Building a Student Story Over Time
The challenge, of course, is that institutions cannot collect every piece of information during an inquiry form submission, nor should they try. Enrollment leaders understand the tension. We want better data, but we also want students to complete the form. Every additional field introduces friction. Every additional question creates another opportunity for a student to abandon the process altogether. The answer is not longer forms but incremental personalization.
Some information can and should be collected through forms, surveys, and digital engagement. Some information should emerge organically through conversations with admissions counselors, interactions with faculty, campus visits, event participation, student ambassadors and ongoing communication throughout the enrollment journey. The goal is not to build a comprehensive student profile on day one but to develop a deeper understanding of the student over time.
Making Personalization a Campus-Wide Commitment
This need for deeper understanding requires institutions to think differently about personalization. Rather than viewing it as a marketing tactic or a CRM function, we should view it as a campus-wide commitment to learning more about the students we serve.
What would happen if personalization became everyone’s responsibility? What if admissions counselors, faculty members, coaches, advisors, student affairs professionals and campus tour guides all played a role in helping institutions better understand student goals, interests, concerns and aspirations? What if every interaction generated insights that could improve the student experience?
The institutions seeing the strongest results today are not simply sending more messages. They are sending more relevant messages. They are creating opportunities for students to share information, demonstrate interests and engage in ways that make future interactions more meaningful.
Research from Salesforce found that 73% of consumers expect companies to understand their unique needs and expectations. Higher education may not be retail, but students do not leave those expectations behind when they begin searching for colleges and universities. Institutions are increasingly competing not only against one another but against the best customer experiences students encounter in every other aspect of their lives.
The good news is that institutions do not need Amazon’s technology budget to create more personalized experiences. Some of the most impactful forms of personalization cost very little: a faculty member reaching out to a prospective student interested in their academic program, an admissions counselor remembering details from a previous conversation, a campus visit tailored to a student’s interests rather than a standard tour delivered to every visitor, or a follow-up email that addresses a student’s specific concerns instead of sending the next message in an automated sequence.
The Future Belongs to Institutions That Help Students Feel Known
The goal is not perfection.

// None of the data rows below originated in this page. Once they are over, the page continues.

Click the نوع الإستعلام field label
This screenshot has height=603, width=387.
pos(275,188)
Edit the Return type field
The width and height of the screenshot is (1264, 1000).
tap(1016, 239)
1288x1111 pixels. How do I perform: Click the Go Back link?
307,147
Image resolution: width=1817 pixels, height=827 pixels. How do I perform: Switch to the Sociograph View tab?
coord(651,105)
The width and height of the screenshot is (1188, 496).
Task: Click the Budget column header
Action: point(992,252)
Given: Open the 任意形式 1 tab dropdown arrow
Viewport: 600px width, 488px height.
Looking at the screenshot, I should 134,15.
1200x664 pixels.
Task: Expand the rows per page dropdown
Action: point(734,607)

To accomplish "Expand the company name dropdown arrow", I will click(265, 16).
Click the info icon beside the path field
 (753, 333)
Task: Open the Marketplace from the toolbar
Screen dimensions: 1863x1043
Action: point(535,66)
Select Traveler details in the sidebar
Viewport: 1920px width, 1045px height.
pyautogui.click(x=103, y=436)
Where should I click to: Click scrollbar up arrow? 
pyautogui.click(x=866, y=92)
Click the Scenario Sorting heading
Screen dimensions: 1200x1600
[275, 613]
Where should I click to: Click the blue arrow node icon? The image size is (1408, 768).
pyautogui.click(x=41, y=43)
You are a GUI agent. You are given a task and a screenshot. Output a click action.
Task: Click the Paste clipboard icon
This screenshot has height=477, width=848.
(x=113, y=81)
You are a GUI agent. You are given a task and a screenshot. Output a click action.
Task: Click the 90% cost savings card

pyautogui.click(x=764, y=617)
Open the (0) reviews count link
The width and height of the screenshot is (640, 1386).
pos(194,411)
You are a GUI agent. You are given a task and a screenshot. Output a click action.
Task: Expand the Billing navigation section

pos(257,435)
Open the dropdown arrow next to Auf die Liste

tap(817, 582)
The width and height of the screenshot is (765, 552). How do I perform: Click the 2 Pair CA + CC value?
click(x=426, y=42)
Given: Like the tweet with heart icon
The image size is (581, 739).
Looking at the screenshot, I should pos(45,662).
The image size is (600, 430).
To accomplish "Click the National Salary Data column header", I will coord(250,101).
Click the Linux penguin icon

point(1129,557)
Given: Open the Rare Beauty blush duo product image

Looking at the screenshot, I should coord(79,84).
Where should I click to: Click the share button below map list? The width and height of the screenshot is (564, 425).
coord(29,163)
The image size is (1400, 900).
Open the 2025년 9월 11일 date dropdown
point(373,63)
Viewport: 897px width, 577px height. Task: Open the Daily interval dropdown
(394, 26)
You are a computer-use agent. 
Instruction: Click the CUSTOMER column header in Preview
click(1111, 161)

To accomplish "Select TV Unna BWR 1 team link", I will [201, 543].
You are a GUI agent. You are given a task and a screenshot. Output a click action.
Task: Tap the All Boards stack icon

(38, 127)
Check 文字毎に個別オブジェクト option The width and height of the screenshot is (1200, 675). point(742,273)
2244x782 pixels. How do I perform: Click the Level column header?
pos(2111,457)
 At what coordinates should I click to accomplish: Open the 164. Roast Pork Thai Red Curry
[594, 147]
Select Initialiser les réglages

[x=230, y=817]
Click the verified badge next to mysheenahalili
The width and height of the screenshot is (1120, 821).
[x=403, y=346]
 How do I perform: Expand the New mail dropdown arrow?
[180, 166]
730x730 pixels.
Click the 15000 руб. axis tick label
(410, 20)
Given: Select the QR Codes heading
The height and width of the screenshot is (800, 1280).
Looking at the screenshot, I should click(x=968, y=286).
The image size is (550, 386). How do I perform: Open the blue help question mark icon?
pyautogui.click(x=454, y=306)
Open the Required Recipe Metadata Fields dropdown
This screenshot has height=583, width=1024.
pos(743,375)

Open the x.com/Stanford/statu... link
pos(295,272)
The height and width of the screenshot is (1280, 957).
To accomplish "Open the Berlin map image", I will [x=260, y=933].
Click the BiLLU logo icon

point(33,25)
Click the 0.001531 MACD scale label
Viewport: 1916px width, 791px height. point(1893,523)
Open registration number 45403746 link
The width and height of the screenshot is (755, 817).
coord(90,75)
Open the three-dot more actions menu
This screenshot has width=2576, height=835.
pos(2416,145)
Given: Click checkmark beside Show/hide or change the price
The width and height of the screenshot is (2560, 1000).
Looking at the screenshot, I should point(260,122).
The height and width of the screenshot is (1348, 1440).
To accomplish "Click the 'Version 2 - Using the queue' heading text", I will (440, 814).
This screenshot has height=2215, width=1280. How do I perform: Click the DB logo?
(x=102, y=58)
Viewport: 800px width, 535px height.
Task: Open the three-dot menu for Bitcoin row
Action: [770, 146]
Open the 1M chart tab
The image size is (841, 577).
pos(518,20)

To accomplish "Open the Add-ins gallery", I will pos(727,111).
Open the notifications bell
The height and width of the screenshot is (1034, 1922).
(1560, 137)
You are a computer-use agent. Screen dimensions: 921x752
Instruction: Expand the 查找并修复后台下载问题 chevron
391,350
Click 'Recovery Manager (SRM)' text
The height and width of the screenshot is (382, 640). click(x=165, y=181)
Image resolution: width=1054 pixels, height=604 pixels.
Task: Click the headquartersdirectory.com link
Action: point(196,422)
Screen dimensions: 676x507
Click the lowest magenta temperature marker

The goal is relevance.
Students want to feel understood. They want to know that institutions see them as individuals rather than prospects moving through a funnel. Personalized recruitment is not ultimately about technology, automation or sophisticated segmentation strategies. It is about demonstrating genuine interest in a student’s goals, aspirations and experiences.
The future of recruitment is not simply sending more messages. Most students are already overwhelmed with messages. The future of recruitment is creating experiences that help students feel known.
In many ways, Amazon raised the bar for every industry. Higher education does not need to become Amazon, but we do need to recognize that today’s students expect institutions to understand them as individuals. The colleges and universities that learn how to combine technology, curiosity and authentic human connection will have a significant advantage in the years ahead.